Ich halte das für einen mittelprächtigen Skandal und kann nur hoffen, das jemand (Z. B. Tarek Al-Wazir als Minister für Wirtschaft, Energie, Verkehr und Landesentwicklung oder Priska Hinz, Ministerin für Umwelt, Klimaschutz, Landwirtschaft) ein Machtwort spricht und Hessen Forst hier zurückpfeift und ganz im Gegenteil die Ertüchtigung von Forstwegen, auf denen Radverkehr stattfindet oder stattfinden kann, sogar unterstützt.

(Alltags-)Radfahrer schaden dem Wald nicht! Wildtiere gewöhnen sich sehr gut an Radfahrer und sie werden nach einer Weile als keine größere Bedrohung wahrgenommen wie ein Fußgänger. Sportradfahrer abseits der Wege sind ein anderes Thema!

Liebe Radfahrer der Region! Welche Ihrer Wege sehen Sie von dieser radverkehrsverhindernden Maßnahme betroffen? Schreiben Sie es! Schreiben sie es hier oder den Entscheidungsträgern.

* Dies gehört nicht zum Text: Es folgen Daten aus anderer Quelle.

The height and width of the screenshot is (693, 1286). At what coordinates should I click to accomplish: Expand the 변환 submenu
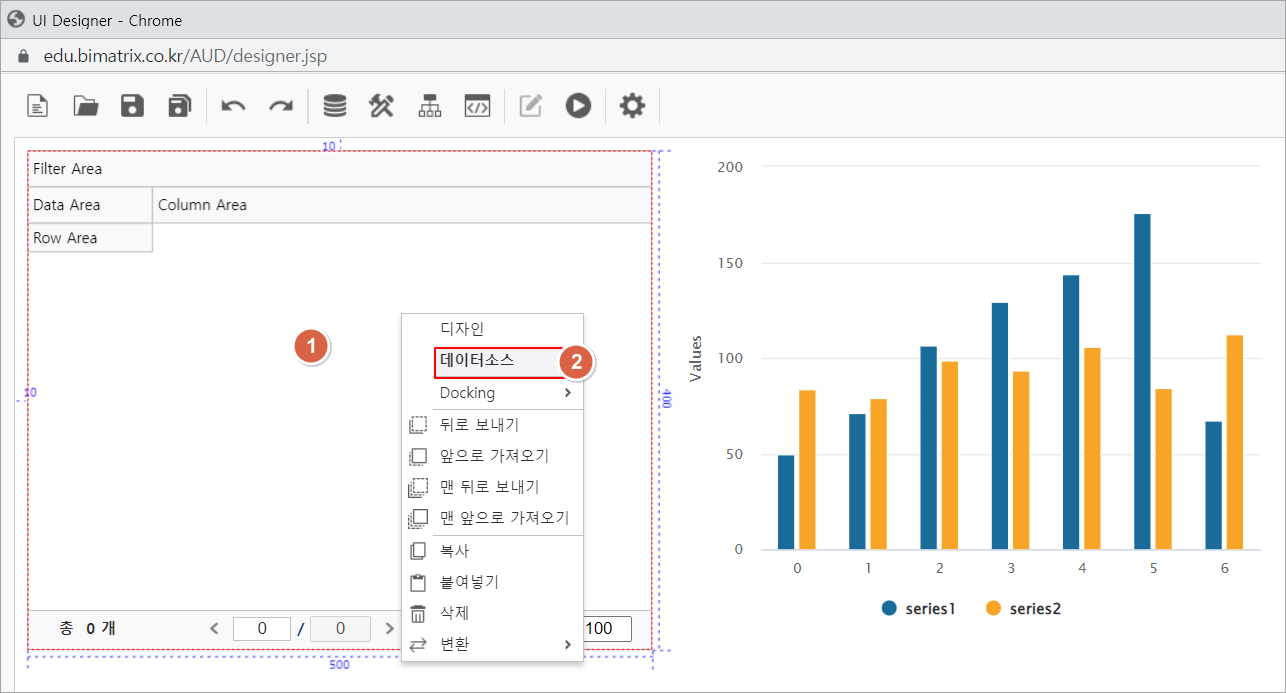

Wir haben an die zuständigen Ministerien geschrieben:
https://marburg-biedenkopf-mobil.de/2018/08/15/antwort-vom-hessischen-umweltministerium-rueckbau-asphaltierter-forstwege/
https://marburg-biedenkopf-mobil.de/2019/02/06/wirtschaftsministerium-antwortet-endlich-und-auch-nicht/

Quellen:

6 Gedanken zu „Fahrradrouten in Hessen werden zurückgebaut

  • 11. Juli 2018 um 9:36
    Permalink

    Vielen Dank für ihren Beitrag Herr Güngerich,
    Gerne unterstütze ich ihre Petition und verweise auf ihre umfangreiche Informationsseite!
    (http://gueng.bplaced.net/laufschule/html/waldtalstrasse.html)
    Was leider in der Berichterstattung und im allgemeinen Aufschrei nicht deutlich wird:
    Es handelt sich hier nicht nur um ein auf Marburg begrenztes Problem, sondern betrifft ganz Hessen.
    Wenn man die Quellen aufmerksam ließt sieht man, das der Rückbau von Asphalt auf Forstwegen ein erklärtes Ziel von Hessen Forst ist.
    Hier entscheiden ggf. Infrastrukturmaßnahmen (wie im Marburger Fall die Erneuerung der Trinkwasserleitung) darüber wann der nächste befahrbare Weg zu einer Schotterpiste abgewertet wird.
    Aus den einschlägigen Landesverbänden des ADFC oder des VCD hört man zu dem Thema leider gar nichts.
    Ich hoffe sehr, dass sich das bald ändert!

    Antwort
  • 11. Juni 2019 um 17:07
    Permalink

    Vor zwei Wochen musste ich zu meinem Entsetzen feststellen, dass auch auf dem Stück der Waldtalstrasse nach Bauerbach die Asphaltdecke zerstört worden ist. Schade um diese schöne Verbindung, ich muß nun die viel befahrene und sehr abschüßige schmale Straße nehmen. Bis eine Splitdecke vorhanden ist und vernünftig mit dem Fahrrad befahren werden kann, wird sicher auch etwas dauern.

    Antwort
  • 12. Januar 2022 um 22:15
    Permalink

    Also ich, als leidenschaftlicher Nicht-Autofahrer ohne Führerschein, ärgere mich über jeden Quadratmeter Asphalt im Wald. Fein geschotterte Waldwege sind genauso gut mit dem Fahrrad zu befahren wie Asphaltwege, und sie bleiben, wenn der Untergrund stabil ausgeführt ist, ohne Spurrillen und Löcher, bleiben also auch bei Regenwetter trocken. Trockener oftmals sogar als Wege mit Asphaltdecke.

    Ich fordere eindeutig: Kein Asphalt im Wald, schon gar nicht für Radverkehr!